Below is a block of entries; repeat exactly the lines starting at the line that contains "Message (25, 1743)" and ending at the line that contains "Electric/Hybrid Vehicle (66, 1060)", both included.
:: RECORDS SHOWN
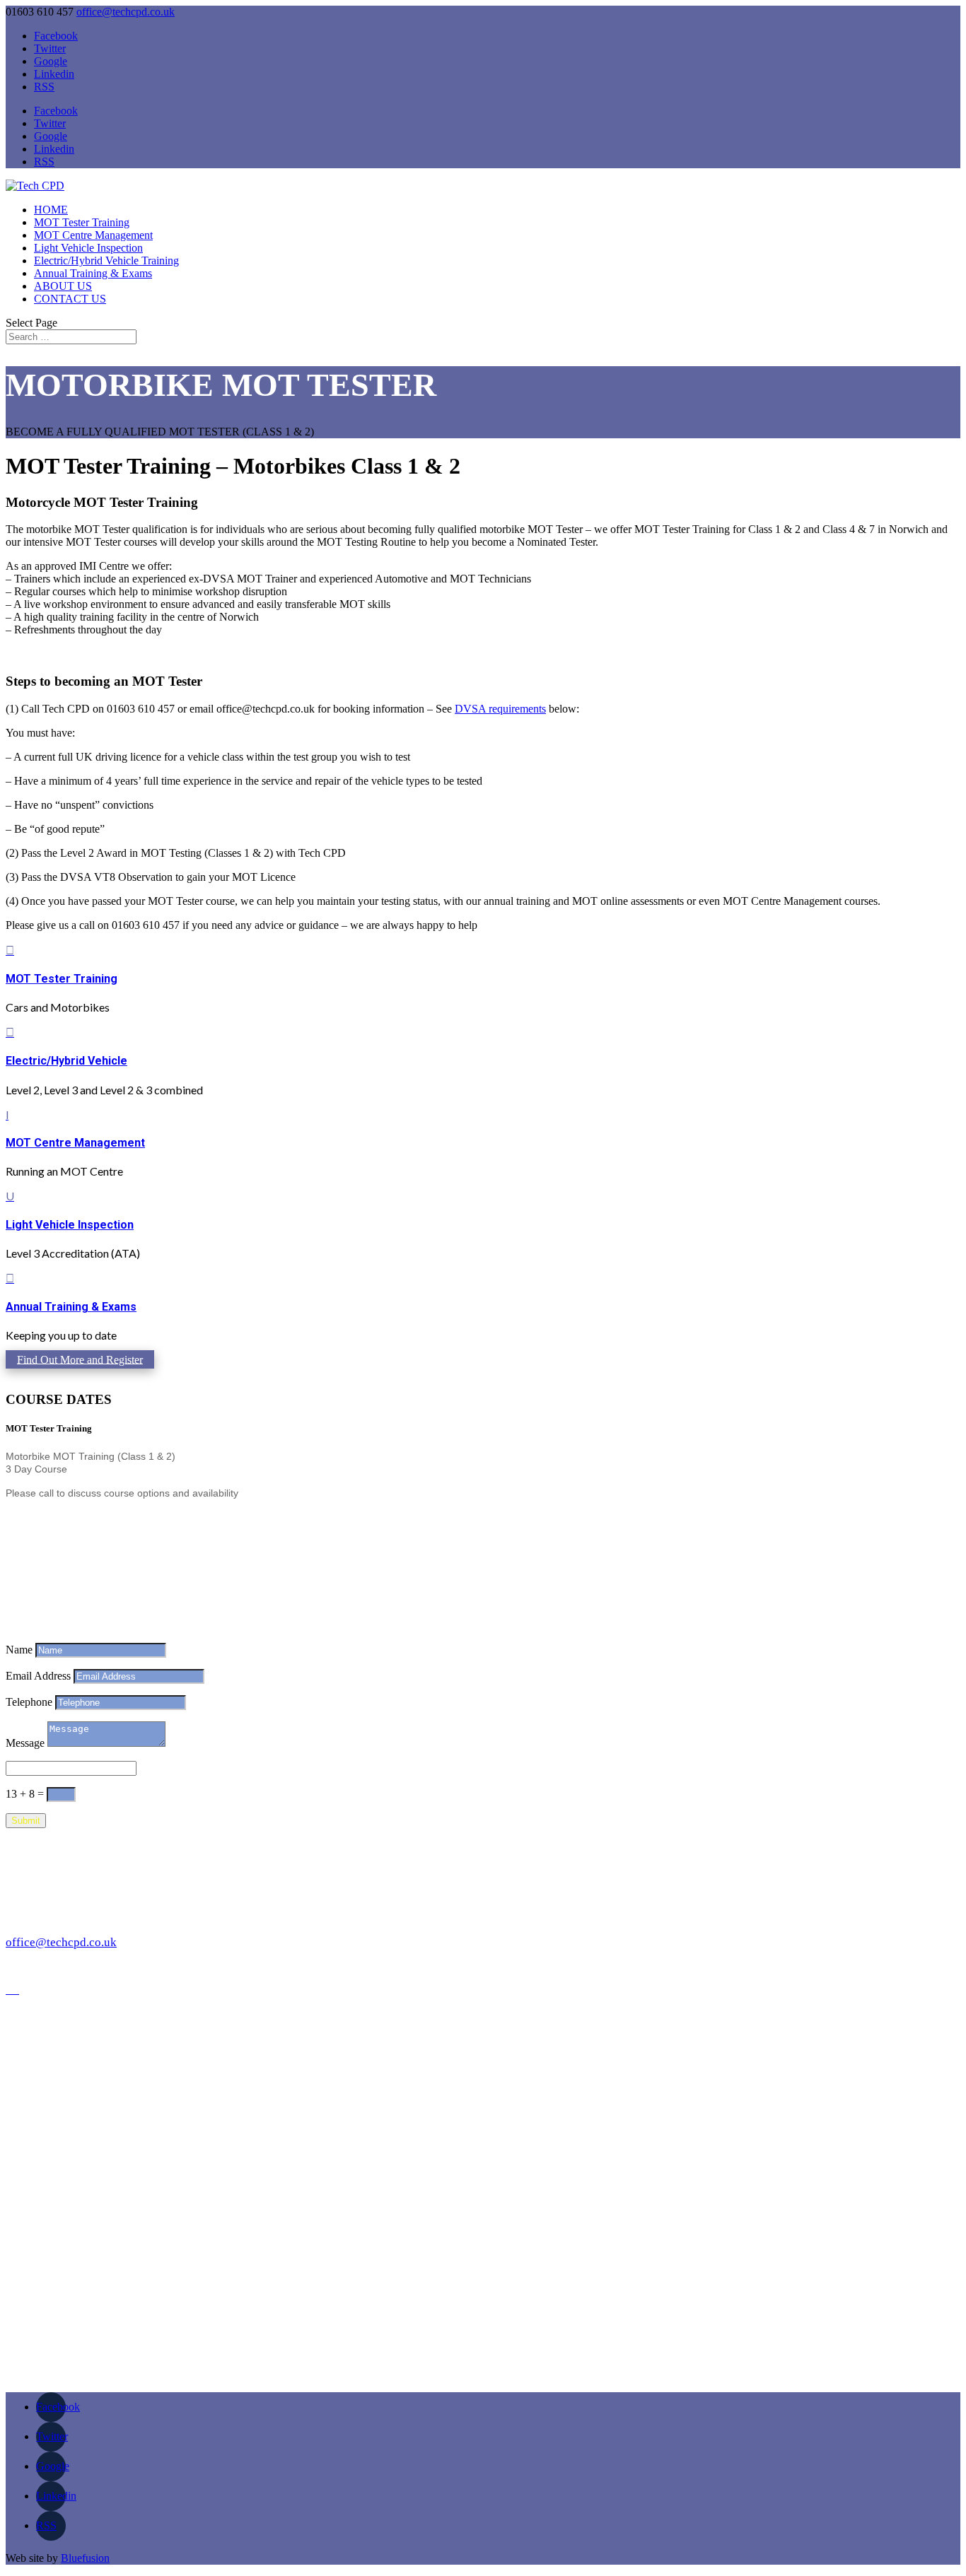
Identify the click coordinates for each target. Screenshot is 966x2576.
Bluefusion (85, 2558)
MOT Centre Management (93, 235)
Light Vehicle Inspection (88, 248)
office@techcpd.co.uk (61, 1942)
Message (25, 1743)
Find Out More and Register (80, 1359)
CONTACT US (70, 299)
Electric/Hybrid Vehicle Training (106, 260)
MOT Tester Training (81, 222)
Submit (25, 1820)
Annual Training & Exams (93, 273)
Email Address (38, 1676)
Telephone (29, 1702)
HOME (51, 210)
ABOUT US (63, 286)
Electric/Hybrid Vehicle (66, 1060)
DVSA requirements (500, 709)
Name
::::
EXERCISE RESPONSE:
Message (25, 1743)
Find Out More and Register (80, 1359)
CONTACT US (70, 299)
Electric/Hybrid Vehicle Training (106, 260)
MOT Tester Training (81, 222)
Submit (25, 1820)
Annual Training & Exams (93, 273)
Email Address (38, 1676)
Telephone (29, 1702)
HOME (51, 210)
ABOUT US (63, 286)
Electric/Hybrid Vehicle (66, 1060)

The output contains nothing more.